Stored data:
──────

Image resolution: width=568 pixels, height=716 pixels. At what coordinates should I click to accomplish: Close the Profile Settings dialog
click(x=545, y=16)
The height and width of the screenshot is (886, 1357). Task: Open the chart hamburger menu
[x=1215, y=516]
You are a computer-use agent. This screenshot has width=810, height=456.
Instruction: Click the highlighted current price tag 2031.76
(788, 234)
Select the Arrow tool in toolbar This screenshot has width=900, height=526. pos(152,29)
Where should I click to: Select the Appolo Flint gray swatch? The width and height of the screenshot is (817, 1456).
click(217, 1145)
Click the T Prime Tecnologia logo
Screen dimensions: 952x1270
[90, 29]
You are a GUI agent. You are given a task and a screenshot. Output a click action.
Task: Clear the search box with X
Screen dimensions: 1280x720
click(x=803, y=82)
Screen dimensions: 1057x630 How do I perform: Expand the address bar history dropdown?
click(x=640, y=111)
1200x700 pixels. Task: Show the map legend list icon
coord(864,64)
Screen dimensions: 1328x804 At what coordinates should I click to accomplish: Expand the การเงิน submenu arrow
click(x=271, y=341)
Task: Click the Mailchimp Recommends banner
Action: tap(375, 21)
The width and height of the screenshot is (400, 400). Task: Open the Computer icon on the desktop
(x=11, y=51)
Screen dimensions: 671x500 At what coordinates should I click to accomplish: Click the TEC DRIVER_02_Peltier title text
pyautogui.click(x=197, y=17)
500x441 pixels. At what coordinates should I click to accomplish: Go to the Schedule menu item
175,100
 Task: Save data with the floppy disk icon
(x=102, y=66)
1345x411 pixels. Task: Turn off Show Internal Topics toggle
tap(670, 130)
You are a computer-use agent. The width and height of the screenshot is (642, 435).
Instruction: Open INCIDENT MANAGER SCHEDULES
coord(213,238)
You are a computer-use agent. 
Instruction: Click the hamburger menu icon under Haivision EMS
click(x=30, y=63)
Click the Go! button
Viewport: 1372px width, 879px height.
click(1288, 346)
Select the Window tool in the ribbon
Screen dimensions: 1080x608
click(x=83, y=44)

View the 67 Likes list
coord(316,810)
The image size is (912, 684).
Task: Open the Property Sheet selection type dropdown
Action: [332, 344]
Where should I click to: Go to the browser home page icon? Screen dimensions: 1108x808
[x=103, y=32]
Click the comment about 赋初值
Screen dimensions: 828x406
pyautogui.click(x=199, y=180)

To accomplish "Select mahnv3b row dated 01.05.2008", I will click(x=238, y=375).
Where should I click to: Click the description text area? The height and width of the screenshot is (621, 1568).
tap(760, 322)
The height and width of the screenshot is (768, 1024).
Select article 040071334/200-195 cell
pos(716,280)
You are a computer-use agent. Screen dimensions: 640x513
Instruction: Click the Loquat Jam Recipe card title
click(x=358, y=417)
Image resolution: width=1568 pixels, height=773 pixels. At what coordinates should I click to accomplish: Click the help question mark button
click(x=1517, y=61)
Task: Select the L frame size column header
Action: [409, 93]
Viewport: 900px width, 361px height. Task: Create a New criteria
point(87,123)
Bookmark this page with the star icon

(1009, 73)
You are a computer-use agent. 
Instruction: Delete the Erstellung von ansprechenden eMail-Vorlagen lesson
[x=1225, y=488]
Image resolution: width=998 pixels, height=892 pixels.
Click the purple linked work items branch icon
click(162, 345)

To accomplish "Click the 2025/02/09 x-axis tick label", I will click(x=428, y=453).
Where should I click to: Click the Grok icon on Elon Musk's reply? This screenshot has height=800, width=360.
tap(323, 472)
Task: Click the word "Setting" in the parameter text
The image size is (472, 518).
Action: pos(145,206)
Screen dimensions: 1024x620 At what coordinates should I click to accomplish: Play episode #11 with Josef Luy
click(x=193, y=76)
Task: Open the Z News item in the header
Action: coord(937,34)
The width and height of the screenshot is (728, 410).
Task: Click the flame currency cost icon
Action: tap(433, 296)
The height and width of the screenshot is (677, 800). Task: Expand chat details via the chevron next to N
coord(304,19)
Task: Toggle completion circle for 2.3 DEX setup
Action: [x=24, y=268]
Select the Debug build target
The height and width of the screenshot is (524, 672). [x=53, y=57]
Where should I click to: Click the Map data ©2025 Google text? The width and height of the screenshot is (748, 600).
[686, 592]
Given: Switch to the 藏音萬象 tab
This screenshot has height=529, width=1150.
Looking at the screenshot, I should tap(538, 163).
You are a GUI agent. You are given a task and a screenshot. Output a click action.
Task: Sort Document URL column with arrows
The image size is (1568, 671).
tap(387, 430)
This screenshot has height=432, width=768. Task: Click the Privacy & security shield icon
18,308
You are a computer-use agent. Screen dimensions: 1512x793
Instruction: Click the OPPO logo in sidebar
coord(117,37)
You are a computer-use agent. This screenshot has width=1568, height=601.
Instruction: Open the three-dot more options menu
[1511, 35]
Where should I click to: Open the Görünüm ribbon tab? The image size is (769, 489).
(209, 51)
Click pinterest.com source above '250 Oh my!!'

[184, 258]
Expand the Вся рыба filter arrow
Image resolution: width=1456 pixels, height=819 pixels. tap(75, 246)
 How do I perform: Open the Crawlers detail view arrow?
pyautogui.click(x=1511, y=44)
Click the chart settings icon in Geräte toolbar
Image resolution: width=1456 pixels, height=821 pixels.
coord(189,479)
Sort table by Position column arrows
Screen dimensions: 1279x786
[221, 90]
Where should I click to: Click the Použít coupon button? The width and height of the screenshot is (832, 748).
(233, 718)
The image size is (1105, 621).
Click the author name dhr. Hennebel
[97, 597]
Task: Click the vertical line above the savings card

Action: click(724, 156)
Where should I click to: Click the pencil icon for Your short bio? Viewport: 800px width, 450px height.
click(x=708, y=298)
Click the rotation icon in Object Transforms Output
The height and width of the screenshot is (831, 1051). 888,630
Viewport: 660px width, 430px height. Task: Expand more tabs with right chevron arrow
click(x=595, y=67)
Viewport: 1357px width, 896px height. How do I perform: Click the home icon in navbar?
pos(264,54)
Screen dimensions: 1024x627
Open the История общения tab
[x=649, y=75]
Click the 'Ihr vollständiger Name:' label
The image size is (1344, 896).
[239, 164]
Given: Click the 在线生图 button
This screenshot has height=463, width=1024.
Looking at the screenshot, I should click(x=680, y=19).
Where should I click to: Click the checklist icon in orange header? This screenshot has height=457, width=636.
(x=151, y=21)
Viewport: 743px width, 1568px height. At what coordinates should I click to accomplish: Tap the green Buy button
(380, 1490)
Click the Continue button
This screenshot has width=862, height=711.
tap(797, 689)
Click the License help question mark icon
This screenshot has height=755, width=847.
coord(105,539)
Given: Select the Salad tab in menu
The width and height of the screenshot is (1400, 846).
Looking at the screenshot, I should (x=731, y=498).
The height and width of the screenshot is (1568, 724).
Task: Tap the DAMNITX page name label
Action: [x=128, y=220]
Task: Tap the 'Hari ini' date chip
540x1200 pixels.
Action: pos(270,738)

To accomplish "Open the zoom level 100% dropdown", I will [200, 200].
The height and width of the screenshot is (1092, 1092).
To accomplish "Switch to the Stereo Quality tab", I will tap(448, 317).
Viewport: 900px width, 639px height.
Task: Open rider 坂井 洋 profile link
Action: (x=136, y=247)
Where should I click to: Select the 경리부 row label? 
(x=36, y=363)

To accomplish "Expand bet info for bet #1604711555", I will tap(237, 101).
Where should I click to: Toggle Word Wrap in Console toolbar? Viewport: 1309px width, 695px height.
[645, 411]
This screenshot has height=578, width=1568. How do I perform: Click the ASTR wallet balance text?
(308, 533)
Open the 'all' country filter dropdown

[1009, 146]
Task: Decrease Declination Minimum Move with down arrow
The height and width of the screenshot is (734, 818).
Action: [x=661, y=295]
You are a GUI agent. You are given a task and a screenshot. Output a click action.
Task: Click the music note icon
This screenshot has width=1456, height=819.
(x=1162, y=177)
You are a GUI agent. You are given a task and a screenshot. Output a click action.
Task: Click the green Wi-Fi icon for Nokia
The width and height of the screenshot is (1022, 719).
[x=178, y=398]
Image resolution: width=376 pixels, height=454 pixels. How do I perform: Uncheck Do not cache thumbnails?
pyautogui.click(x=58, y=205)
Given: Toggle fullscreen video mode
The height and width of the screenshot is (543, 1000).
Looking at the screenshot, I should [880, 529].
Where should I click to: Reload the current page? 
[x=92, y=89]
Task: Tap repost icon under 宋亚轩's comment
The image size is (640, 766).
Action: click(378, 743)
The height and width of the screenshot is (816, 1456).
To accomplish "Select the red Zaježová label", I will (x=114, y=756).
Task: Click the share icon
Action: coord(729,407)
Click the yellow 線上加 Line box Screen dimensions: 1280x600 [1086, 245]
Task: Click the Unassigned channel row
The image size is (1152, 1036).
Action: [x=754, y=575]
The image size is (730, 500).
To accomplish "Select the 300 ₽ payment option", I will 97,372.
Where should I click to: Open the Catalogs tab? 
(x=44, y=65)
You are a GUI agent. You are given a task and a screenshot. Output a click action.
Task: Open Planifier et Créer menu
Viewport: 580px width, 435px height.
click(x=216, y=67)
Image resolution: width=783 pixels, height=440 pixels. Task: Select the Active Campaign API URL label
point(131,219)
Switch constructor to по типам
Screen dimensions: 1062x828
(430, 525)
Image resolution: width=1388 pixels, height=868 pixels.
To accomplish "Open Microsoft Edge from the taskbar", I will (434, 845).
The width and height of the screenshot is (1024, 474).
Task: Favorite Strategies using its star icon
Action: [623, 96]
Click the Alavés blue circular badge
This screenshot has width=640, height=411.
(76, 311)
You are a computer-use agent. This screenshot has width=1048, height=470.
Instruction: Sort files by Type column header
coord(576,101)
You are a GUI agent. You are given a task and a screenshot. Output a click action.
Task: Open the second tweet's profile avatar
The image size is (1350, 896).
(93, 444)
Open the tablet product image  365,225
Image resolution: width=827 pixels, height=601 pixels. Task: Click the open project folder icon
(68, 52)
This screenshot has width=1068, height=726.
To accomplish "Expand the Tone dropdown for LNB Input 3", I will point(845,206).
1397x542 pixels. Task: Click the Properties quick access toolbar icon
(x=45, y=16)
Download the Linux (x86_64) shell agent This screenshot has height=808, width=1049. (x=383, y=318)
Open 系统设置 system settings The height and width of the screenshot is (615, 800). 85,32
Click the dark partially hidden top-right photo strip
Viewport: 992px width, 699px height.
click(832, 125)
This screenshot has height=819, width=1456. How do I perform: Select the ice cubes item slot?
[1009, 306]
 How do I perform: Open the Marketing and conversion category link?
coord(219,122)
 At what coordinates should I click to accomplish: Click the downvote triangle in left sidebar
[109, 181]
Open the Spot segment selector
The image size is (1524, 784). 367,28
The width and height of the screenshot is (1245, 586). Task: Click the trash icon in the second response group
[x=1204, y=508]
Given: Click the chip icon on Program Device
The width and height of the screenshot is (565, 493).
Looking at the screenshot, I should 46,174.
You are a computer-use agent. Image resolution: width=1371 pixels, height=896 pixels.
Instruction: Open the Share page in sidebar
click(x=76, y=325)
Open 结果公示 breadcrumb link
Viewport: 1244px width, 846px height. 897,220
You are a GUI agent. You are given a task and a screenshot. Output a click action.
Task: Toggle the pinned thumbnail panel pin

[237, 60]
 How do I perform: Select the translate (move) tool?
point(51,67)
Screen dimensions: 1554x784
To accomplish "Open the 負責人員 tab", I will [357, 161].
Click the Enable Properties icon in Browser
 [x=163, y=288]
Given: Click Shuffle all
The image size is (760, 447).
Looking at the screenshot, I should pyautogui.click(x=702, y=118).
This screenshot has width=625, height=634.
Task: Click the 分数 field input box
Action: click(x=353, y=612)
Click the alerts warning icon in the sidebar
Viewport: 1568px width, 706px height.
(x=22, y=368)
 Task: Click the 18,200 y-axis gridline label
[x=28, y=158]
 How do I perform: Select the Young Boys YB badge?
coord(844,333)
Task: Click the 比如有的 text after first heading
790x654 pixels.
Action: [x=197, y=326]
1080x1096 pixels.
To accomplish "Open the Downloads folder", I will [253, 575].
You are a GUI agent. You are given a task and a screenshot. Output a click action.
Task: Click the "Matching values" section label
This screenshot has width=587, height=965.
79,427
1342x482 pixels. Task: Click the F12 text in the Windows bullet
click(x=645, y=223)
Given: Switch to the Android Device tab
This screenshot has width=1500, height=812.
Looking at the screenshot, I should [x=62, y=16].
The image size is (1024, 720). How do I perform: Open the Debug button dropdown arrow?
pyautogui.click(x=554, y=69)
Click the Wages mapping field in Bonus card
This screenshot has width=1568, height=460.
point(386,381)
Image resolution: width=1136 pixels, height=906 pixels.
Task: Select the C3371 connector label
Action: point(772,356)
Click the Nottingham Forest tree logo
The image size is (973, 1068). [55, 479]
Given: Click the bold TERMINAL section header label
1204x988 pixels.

──────

> _WHAT IS EXPECTED_: After reading the entries above, state the number of lines that contain the word "Device", adding nothing else.

> _ANSWER FOR THE TASK_: 2